Menurut Darmaningtyas, kelancaran arus mudik ini tidak terlepas dari penerapan rekayasa lalu lintas yang tepat, seperti contraflow dan one way, yang diterapkan berdasarkan pemantauan volume kendaraan secara real time. “Keputusan penerapan contraflow maupun one way dilakukan secara baik sehingga masyarakat bisa melakukan perjalanan dengan lancar. Memang ada penumpukan di rest area bagi pemudik yang beristirahat, tetapi tidak mengganggu secara signifikan terhadap kelancaran perjalanan,” jelasnya.
Ia juga menyoroti pentingnya koordinasi lintas sektor yang semakin solid Kepolisian Negara Republik Indonesia, Kementerian Perhubungan Republik Indonesia, pengelola jalan tol seperti Jasa Marga, hingga dukungan santunan kecelakaan dari Jasa Raharja. “Saya melihat koordinasi dan kolaborasi antar-stakeholder beberapa tahun terakhir sangat harmonis. Semua hadir dan aktif di lapangan, sehingga keputusan bisa diambil cepat dan berbasis data,” katanya.
Penggunaan teknologi juga dinilai memberikan kontribusi besar dalam keberhasilan ini. Pemantauan melalui command center, analisis volume kendaraan, hingga pemanfaatan drone membantu aparat menentukan kebijakan rekayasa lalu lintas secara lebih presisi. Darmaningtyas juga menyoroti faktor pengalaman panjang penyelenggaraan mudik nasional sebagai kunci keberhasilan.
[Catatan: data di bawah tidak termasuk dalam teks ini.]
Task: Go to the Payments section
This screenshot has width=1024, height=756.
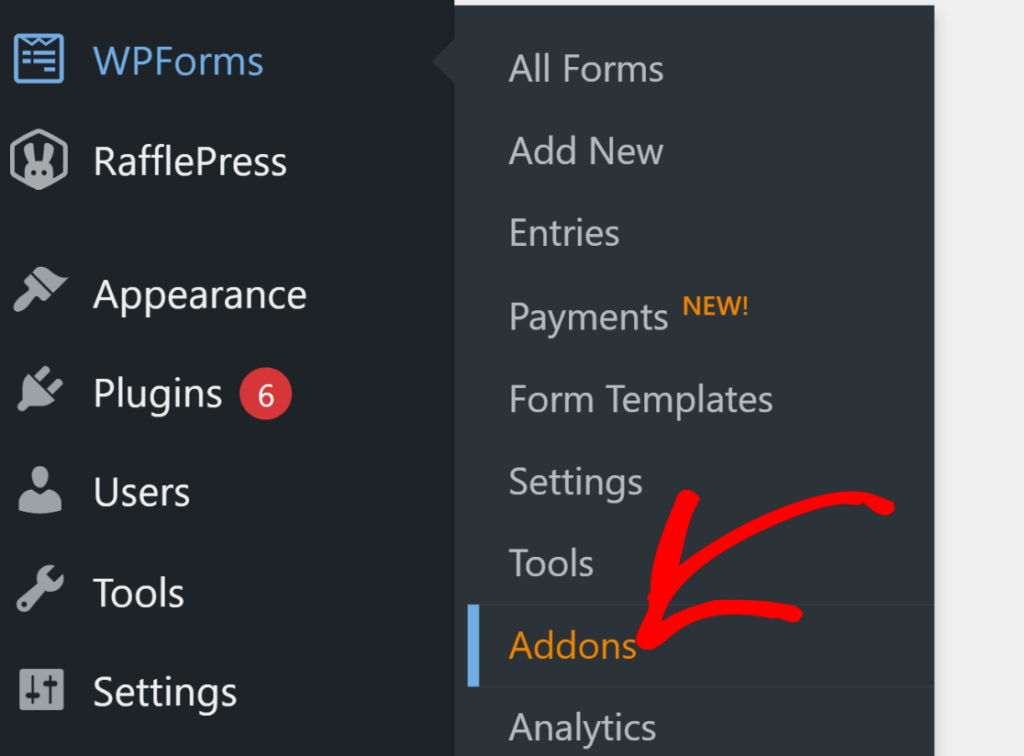Action: coord(588,316)
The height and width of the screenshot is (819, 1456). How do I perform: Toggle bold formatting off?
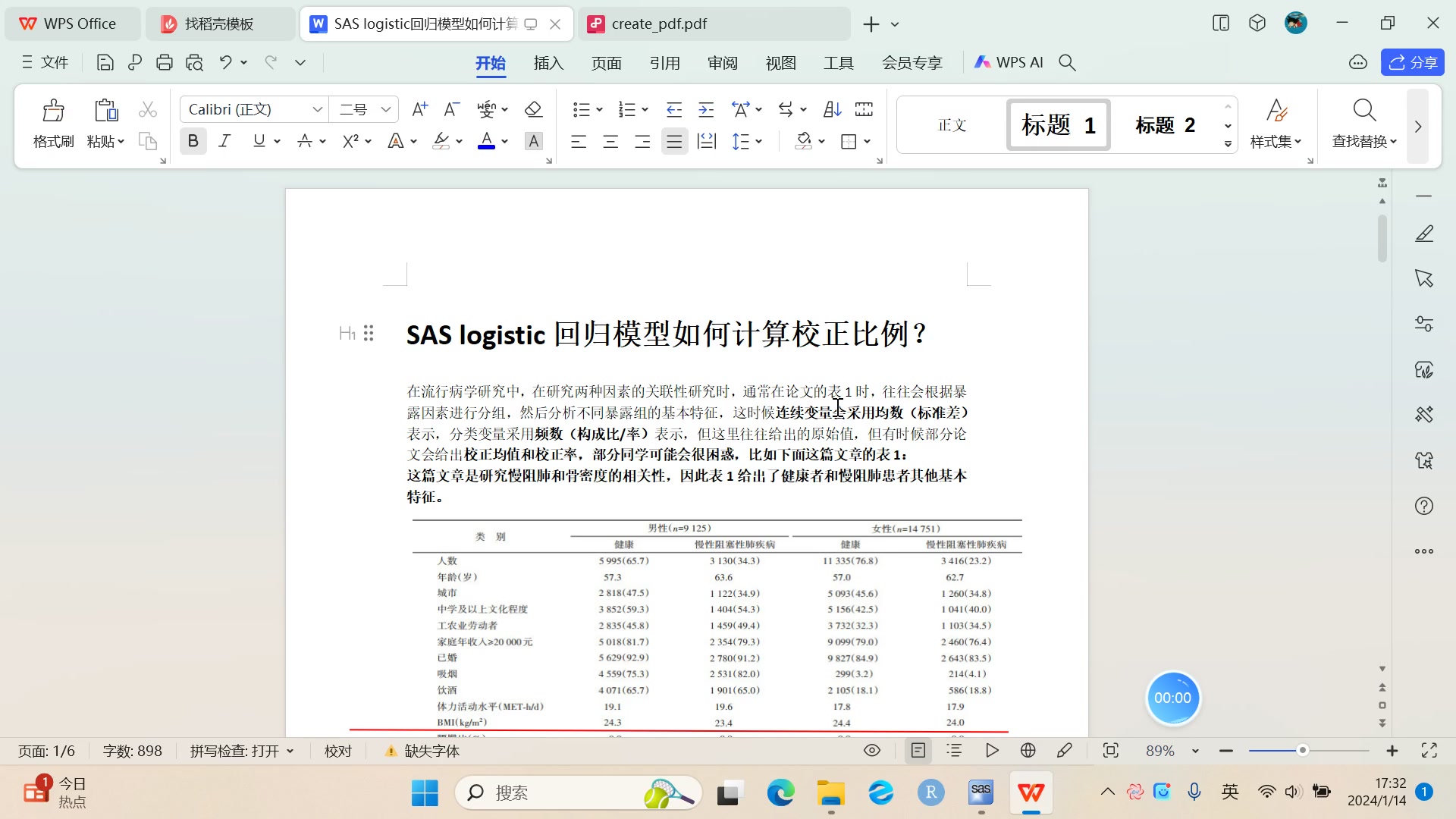(193, 141)
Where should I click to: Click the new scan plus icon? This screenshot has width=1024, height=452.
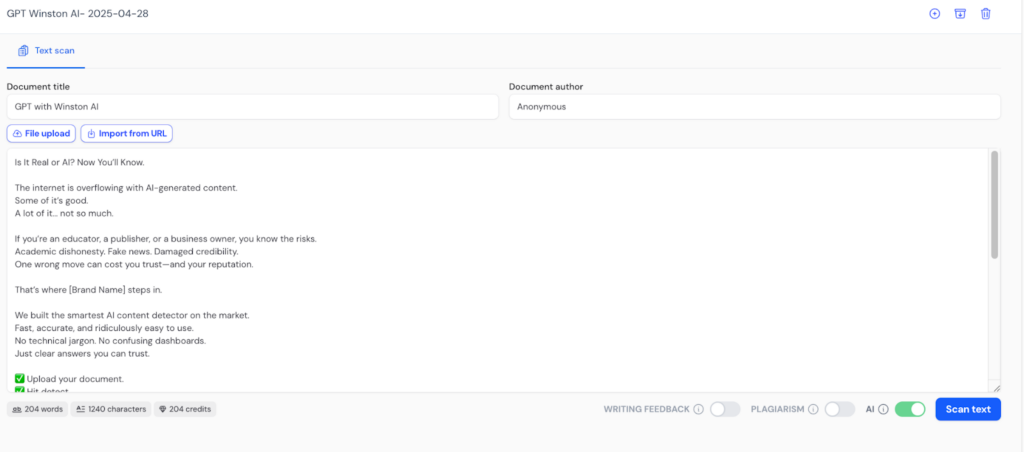[935, 14]
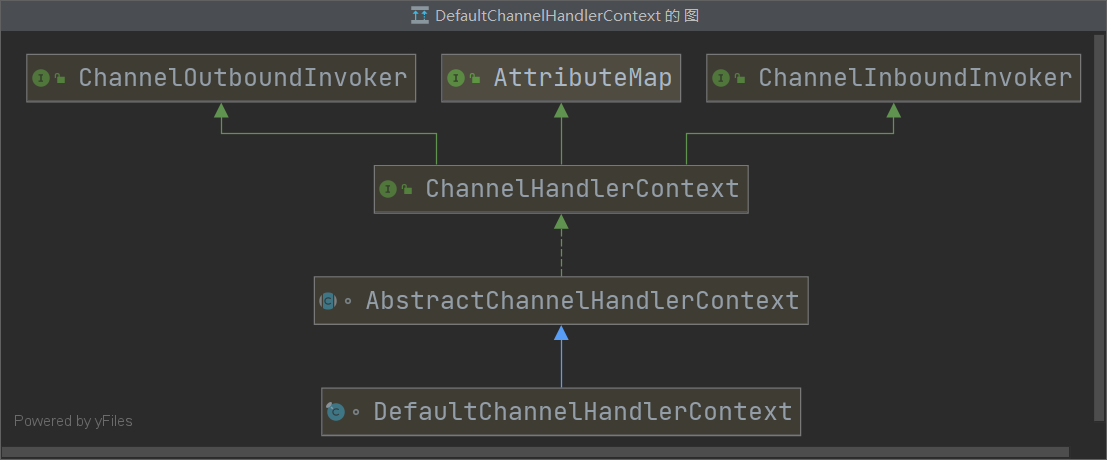Click the interface icon on ChannelInboundInvoker node

pyautogui.click(x=722, y=78)
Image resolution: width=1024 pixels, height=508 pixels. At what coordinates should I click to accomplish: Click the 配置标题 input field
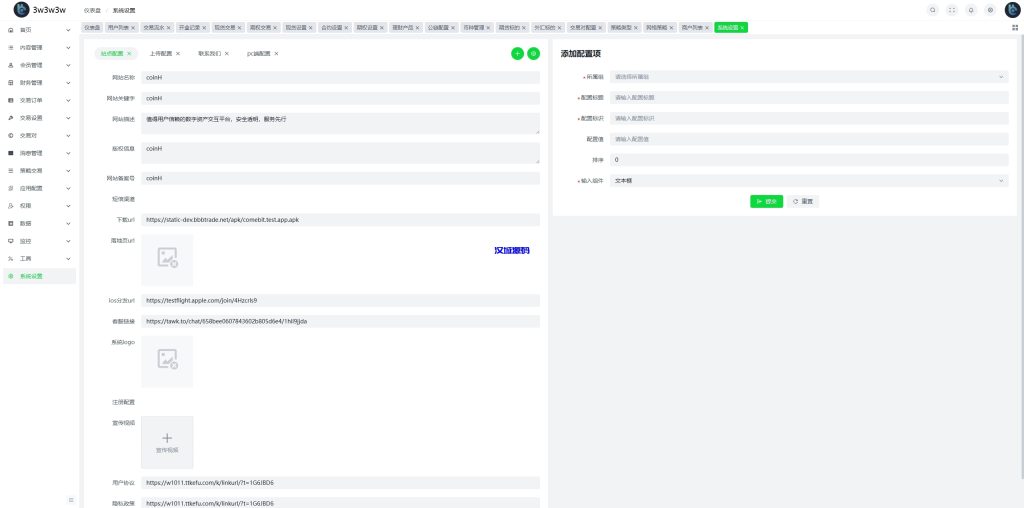(x=808, y=97)
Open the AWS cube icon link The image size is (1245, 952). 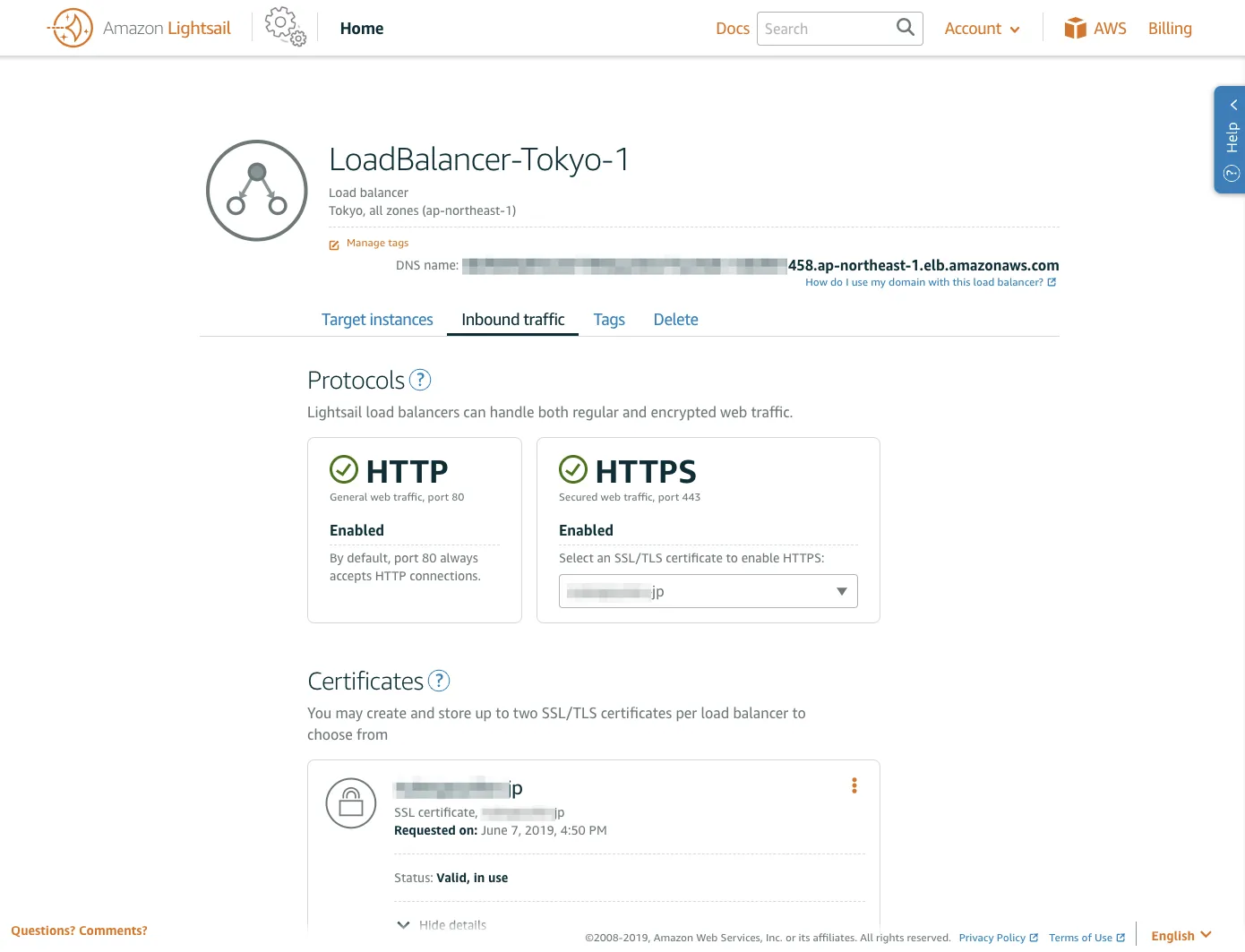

Menurutnya, pembagian peran perencanaan oleh Kementerian Perhubungan dan pelaksanaan di lapangan oleh Polri berjalan efektif dan saling melengkapi.
“Pembagian tugas ini membuat pelaksanaan di lapangan lebih tegas dan cepat. Petugas tidak perlu lagi ragu dalam bertindak karena sudah ada perencanaan matang yang disusun bersama,” ujarnya. Ia juga mengapresiasi pendekatan humanis petugas di lapangan dalam menghadapi kepadatan, khususnya di sekitar rest area. “Polri tidak hanya menerapkan rekayasa lalu lintas, tetapi juga rekayasa kemanusiaan. Edukasi dan pendekatan persuasif membuat pemudik tetap tenang meski harus menunggu,” tuturnya.
Keberhasilan Operasi Ketupat 2026, menurut Darmaningtyas, dapat dilihat dari dua indikator utama, yaitu kelancaran lalu lintas dan penurunan angka kecelakaan dibandingkan tahun sebelumnya. “Kalau ditanya indikator keberhasilan Operasi Ketupat, bagi saya ada dua: kelancaran lalu lintas dan penurunan angka kecelakaan. Tahun ini keduanya tercapai dan itu patut diapresiasi,” tegasnya. Meski demikian, ia menekankan pentingnya inovasi berkelanjutan agar pengelolaan arus mudik dan balik ke depan semakin optimal. “Ke depan perlu terobosan baru agar perjalanan mudik maupun arus balik bisa sama-sama semakin lancar dan nyaman bagi masyarakat,” jelasnya.